-
Berladang jadi cara Masyarakat Haruyan Dayak membangun kedaulatan pangan. Tanpa sokongan teknologi mumpuni, hanya berbekal pengetahuan yang tumbuh secara tradisional.
-
Bagi mereka, tidak berladang merupakan hal yang tabu dan dapat mengundang sial (pamali). Aktivitas ini merupakan bagian dari kepercayaan. Makanya, setiap prosesnya selalu mereka buka dan tutup dengan ritual sarat makna.
-
Masyarakat di Haruyan Dayak mempraktikkan pertanian dan perkebunan ramah lingkungan dan berkelanjutan. Mereka pakai konsep gilir balik, berpindah ke lahan baru saat produktivitas lahan lama menurun dan akan kembali lagi ke lahan lama suatu saat.

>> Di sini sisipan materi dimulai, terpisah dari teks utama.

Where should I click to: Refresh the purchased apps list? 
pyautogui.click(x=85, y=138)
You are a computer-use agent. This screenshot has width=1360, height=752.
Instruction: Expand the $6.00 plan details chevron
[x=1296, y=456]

- Meski memiliki praktik menjaga hutan yang berkelanjutan, masyarakat adat Haruyan Dayak tidak lepas dari ancaman. Pasalnya, belum ada payung hukum yang bisa melindungi hak mereka.
Kaki Nurhatifa sibuk mondar-mandir dengan lincah di rumahnya sejak pagi. Matanya menyapu ruangan, mencari perkakas yang akan dia bawa ke ladang.
Tepat pukul 7.00, dia berangkat bersama orangtuanya. Menaiki sepeda motor melewati medan yang cukup terjal di kawasan Meratus, Kalimantan Selatan (Kalsel), naik turun bukit, mereka pun sampai di ladang yang luasnya kurang lebih 2 hektar. Hamparan padi yang mulai gemuk dan menguning menyambut mereka.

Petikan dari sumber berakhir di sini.